European Scleroderma Trial And Research and World Scleroderma Foundation.
先前已提出系统性硬化症极早期诊断的初步标准(VEDOSS),以识别雷诺现象患者的体征和症状。符合VEDOSS标准所有体征或症状的患者已满足2013年美国风湿病学会-欧洲抗风湿病联盟(ACR-EULAR)系统性硬化症分类标准。然而,目前尚无关于达到这些标准进展情况的前瞻性数据。因此,我们旨在确定VEDOSS标准对识别5年内进展为系统性硬化症的雷诺现象患者的临床价值。
VEDOSS项目是一项多中心纵向登记研究,在位于欧洲、北美和南美20个国家的42个欧洲硬皮病试验与研究组中心开展。有雷诺现象的患者符合入组条件。排除入组时已满足1980年ACR或2013年ACR-EULAR系统性硬化症分类标准,以及其他任何ACR或EULAR其他明确结缔组织病分类标准的患者。随访期间每年记录数据,包括四个VEDOSS标准(即抗核抗体[ANA]阳性、手指肿胀、系统性硬化症特异性自身抗体及甲襞毛细血管镜异常)。主要终点是满足2013年ACR-EULAR系统性硬化症分类标准(即从入组到随访的进展)。描述性报告进展者比例和VEDOSS标准相互作用情况。
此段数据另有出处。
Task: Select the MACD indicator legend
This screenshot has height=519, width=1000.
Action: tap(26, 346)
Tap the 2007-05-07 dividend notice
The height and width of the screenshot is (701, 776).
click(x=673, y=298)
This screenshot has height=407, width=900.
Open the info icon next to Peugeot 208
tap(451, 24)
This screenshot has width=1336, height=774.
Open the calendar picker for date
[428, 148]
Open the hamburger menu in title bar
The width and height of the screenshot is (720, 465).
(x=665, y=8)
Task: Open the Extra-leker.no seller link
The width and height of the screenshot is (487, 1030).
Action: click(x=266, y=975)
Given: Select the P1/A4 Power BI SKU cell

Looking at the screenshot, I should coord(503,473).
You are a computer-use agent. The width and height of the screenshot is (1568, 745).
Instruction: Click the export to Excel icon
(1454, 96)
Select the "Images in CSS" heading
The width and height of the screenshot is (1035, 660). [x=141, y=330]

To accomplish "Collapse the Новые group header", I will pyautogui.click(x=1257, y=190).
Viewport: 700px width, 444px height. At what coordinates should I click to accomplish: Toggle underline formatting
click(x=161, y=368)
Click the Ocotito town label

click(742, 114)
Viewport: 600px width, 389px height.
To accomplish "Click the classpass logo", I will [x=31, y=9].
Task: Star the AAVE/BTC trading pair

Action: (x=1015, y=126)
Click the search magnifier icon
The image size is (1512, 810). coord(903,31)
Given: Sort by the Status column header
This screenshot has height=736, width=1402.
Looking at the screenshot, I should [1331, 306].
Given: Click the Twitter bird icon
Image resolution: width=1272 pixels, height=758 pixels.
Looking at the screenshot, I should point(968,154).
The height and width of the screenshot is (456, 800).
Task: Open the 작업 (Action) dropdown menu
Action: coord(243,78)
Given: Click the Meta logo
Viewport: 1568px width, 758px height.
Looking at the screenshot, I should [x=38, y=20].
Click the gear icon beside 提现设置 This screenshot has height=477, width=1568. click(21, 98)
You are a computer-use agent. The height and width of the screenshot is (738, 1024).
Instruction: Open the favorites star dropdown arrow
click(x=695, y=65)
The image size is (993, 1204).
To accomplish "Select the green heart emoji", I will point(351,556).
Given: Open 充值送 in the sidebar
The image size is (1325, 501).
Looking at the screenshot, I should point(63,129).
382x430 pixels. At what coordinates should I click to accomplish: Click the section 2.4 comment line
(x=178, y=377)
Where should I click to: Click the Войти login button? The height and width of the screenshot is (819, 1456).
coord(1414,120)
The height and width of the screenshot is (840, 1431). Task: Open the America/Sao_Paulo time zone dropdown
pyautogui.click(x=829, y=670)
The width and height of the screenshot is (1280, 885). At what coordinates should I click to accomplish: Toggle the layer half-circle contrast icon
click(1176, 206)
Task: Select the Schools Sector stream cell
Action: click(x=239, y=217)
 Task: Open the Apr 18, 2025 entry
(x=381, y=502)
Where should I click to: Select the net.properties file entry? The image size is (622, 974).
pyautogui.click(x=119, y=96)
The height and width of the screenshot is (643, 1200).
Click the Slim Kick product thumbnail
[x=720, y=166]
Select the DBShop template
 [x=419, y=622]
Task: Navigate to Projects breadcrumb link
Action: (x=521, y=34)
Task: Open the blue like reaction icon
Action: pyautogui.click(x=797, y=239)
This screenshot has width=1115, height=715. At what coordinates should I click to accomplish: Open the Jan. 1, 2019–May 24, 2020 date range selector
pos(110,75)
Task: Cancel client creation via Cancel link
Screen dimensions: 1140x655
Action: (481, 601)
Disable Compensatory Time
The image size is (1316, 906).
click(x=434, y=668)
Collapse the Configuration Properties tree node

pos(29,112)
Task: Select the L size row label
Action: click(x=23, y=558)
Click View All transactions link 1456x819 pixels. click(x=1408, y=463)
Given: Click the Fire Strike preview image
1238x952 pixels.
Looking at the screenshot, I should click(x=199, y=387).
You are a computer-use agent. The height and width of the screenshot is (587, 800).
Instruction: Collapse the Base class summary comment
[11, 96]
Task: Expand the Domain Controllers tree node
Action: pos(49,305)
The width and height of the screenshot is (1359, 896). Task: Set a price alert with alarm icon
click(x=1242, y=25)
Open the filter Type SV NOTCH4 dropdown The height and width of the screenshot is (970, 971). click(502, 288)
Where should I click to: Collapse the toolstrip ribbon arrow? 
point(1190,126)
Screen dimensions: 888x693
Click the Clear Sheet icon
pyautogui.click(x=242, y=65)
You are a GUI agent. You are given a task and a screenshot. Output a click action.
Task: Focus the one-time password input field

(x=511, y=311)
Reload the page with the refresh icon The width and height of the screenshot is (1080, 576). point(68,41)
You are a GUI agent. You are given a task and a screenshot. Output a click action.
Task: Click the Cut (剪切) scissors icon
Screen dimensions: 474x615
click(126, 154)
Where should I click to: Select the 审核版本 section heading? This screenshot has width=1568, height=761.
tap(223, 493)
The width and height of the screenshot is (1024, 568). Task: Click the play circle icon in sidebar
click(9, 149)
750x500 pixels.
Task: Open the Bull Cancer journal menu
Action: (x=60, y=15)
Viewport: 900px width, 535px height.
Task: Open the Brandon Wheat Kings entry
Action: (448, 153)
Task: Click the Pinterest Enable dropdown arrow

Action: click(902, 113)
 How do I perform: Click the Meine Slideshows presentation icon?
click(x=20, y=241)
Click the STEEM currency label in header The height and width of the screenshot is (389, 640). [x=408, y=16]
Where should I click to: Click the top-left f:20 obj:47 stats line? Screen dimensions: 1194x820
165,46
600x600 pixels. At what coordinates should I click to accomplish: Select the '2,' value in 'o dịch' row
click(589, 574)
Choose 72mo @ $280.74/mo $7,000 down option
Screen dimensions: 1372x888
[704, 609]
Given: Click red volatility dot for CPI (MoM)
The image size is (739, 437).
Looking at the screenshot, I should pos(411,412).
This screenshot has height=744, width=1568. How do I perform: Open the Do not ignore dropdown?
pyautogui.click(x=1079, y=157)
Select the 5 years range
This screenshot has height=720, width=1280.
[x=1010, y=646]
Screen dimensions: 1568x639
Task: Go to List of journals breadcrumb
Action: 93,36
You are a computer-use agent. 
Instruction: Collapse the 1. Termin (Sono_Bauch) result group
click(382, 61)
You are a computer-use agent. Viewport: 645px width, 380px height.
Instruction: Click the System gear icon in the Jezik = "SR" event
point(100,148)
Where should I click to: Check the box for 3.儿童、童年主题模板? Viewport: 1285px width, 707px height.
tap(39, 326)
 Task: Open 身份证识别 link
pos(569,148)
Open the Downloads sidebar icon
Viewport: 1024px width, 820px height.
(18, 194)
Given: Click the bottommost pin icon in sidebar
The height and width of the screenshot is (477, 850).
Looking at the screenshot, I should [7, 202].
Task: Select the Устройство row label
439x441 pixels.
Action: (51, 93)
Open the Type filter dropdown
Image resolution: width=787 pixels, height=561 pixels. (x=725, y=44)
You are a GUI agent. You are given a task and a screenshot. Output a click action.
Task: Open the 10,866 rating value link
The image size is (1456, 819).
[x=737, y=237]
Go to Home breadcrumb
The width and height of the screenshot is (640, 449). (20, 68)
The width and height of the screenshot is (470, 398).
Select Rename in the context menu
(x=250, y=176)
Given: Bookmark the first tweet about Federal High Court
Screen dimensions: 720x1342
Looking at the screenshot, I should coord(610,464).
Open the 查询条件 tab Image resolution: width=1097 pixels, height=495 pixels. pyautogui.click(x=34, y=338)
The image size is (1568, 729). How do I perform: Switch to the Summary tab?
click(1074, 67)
根据5年时的点患病率确定不同VEDOSS标准相互作用进展的预测因素。为研究不同VEDOSS标准及其组合的进展中间过程,进行了Kaplan-Meier分析。
2010年3月1日至2018年10月4日,我们将1150例雷诺现象患者纳入VEDOSS数据库。1150例患者中有764例(66.4%)符合研究纳入的VEDOSS标准。在这764例患者中,553例(72.4%)至少有一次可用的随访,随访中位持续时间为3.6年(IQR 1.7 - 5.8)。平均年龄为45.9岁(标准差15.0),553例参与者中有507例(91.7%)为女性,自雷诺现象发作以来的中位时间为4.0年(IQR 1.7 - 10.0)。基线时,544例雷诺现象患者中有401例(73.7%)ANA可检测到,527例患者中有208例(39.5%)系统性硬化症特异性自身抗体阳性。505例患者中有182例(36.0%)甲襞毛细血管镜异常,540例中有96例(17.8%)在基线时检测到手指肿胀。记录了1885次随访。553例患者中有254例(45.9%)完成研究,有进展或进行了5年随访;其中,133例达到主要终点,总体进展率为52.4%。基线时ANA阴性是与5年内无进展最密切相关的因素,37例ANA阴性患者中只有4例(10.8%)进展。相反,基线时系统性硬化症特异性自身抗体阳性和手指肿胀是进展风险最高的组合(17例中有16例[94.1%])。
我们VEDOSS项目的结果为雷诺现象患者的分层风险评估提供了一个有用的工具。ANA阴性是一个强有力的保护因素,可识别出发生系统性硬化症风险极低的患者,而雷诺现象患者中存在一或两个VEDOSS标准会随着时间推移使系统性硬化症风险逐渐升高。这种分层工具可用于临床管理并为早期干预试验提供信息。
欧洲硬皮病试验与研究及世界硬皮病基金会。